Dealing With Lender Hazard Risks

Millions of borrowers purchase homes secured by mortgages each year. If you are a lender that deals in those mortgage-secured assets, you know how important it is to make sure the property protections do not lapse – even for a matter of days. A charge-off risk can be the result according to Apparent Insurance agents.

Disasters Do Occur

Disasters come in a variety of forms and are most often unexpected. The devastation can include:

  • Fires
  • Floods
  • Windstorms
  • Hail

Apparent Insurance specialists suggest most homeowners would be unable to pay out-of-pocket to repair property damaged by a disaster such as floods or fire. That means you would shoulder the risk as the lender. The homeowner would likely default on any mortgage payments due during the disaster as well.

Protection Is Security

To protect yourself or your company, a flood and hazard insurance plan could be the key when the borrower’s insurance coverage has lapsed.

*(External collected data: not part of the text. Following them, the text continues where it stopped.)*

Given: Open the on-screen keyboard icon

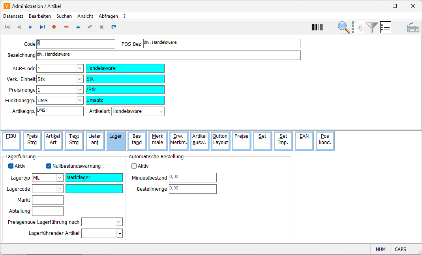Looking at the screenshot, I should pyautogui.click(x=413, y=27).
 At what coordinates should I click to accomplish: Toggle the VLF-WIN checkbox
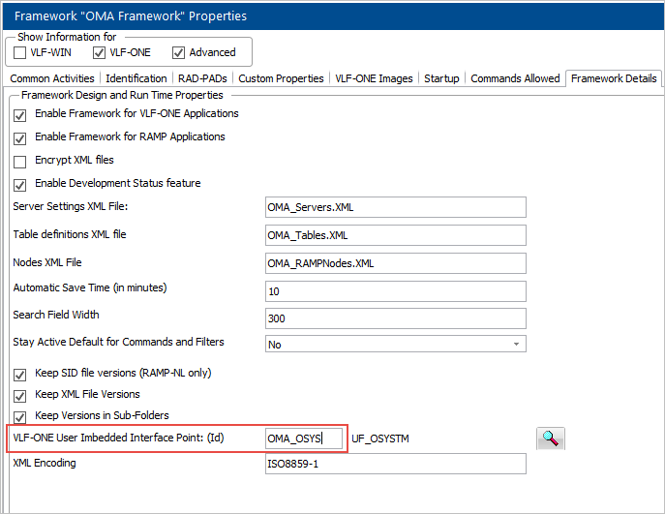[x=21, y=52]
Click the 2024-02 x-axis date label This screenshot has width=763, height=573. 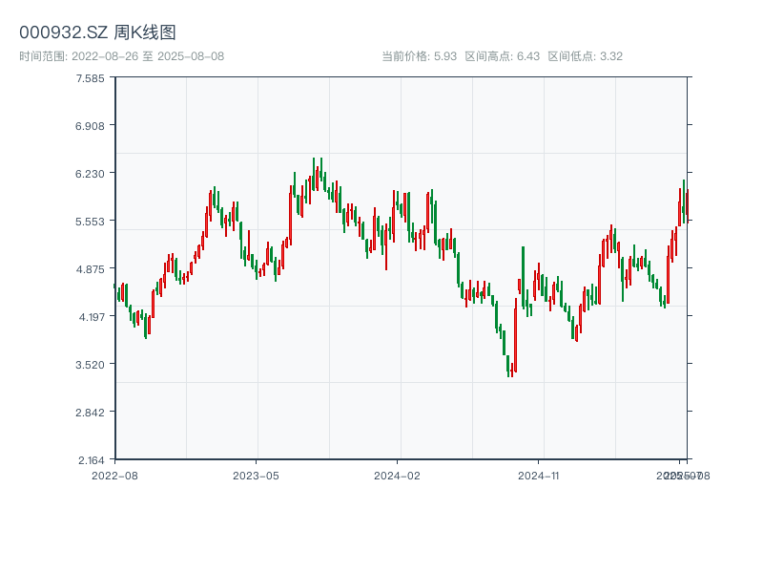(x=397, y=475)
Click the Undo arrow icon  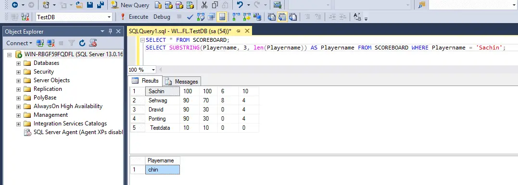click(x=240, y=5)
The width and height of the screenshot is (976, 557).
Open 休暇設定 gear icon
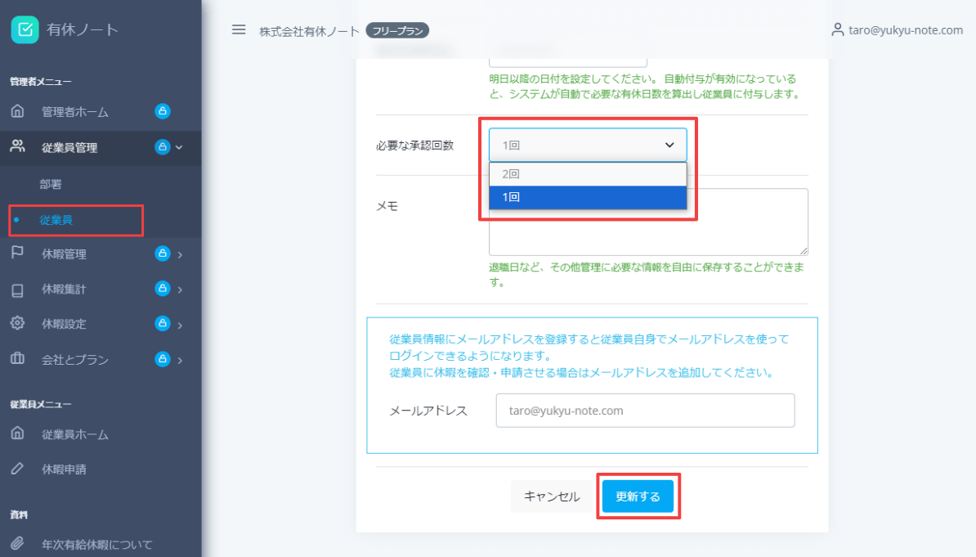click(x=18, y=323)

You can find coverage for:

  • Commercial buildings
  • Residential properties
  • Storage buildings
  • Foreclosed properties

You can also ask for automatic coverage on properties during the period when requests for proof of insurance are required.

The need to protect the lender’s interest by coverage from agencies such as Apparent Insurance has never been more important or relevant. Borrowers can easily find themselves in a foreclosure situation in this uncertain world. Protect yourself with disaster insurance.